According to the World Health Organization’s World Report on Vision, at least 2.2 billion people live with a vision impairment and for at least 1 billion of these, it could have been prevented or has yet to be addressed. Almost 90 per cent of blind or visually-impaired people live in low- and middle-income countries, where access to eye health care can be extremely limited.
Blindness doesn’t affect all people equally. It has the most devastating consequences on those already living in poverty. It affects more women and girls than men and boys.
Canada has a long history of international assistance. Operation Eyesight donors have expressed a desire to think globally and act locally by supporting a local organization dedicated to helping the people who need it the most in the world.
“We as Canadians tend to see ourselves as global citizens,” says Aly Bandali, president and CEO of Operation Eyesight. “We wear a Canadian flag patch on our backpacks when we’re travelling, because we’re proud of this reputation and we feel welcomed when people in other countries recognize us as Canadians.”
For the last two years in a row, Operation Eyesight has been recognized as one of Charity Intelligence Canada’s Top 10 Impact Charities and the organization was also included in the new Top 10 International Impact Charities category. Operation Eyesight was the only Calgary-based charity to be singled out for their high-impact overseas programs.
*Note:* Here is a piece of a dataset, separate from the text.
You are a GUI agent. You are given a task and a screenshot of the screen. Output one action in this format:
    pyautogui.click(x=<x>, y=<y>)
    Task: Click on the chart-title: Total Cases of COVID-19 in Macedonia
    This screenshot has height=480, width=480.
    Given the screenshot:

While Operation Eyesight has donors across Canada and throughout the world, community engagement within Calgary has been key to the success of the organization. In October of last year, Operation Eyesight celebrated World Sight Day as staff and a group of volunteers from Ovintiv took to the streets on Stephen Avenue Walk to encourage Calgarians to prioritize their eye health. They will be holding their biggest awareness event yet, Sight Is Life, at the Bow Tower on May 11.
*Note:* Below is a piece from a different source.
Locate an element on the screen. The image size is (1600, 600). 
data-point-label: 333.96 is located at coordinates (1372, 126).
Operation Eyesight’s donors make it possible for their programs to reach the people who need it the most, in some of the poorest remote communities in developing countries. These programs change lives in so many ways beyond restoring sight and preventing blindness. When people can work, they have a chance to break the cycle of poverty and maintain their independence. Women and girls are given equal access to many opportunities, empowering them to pursue education and employment. Communities are provided with clean water and sanitation to reduce the spread of blinding bacterial diseases, allowing the community to thrive.
“By restoring sight, we create opportunities for our beneficiaries to pursue a brighter future for themselves, their families and all those around them,” says Bandali.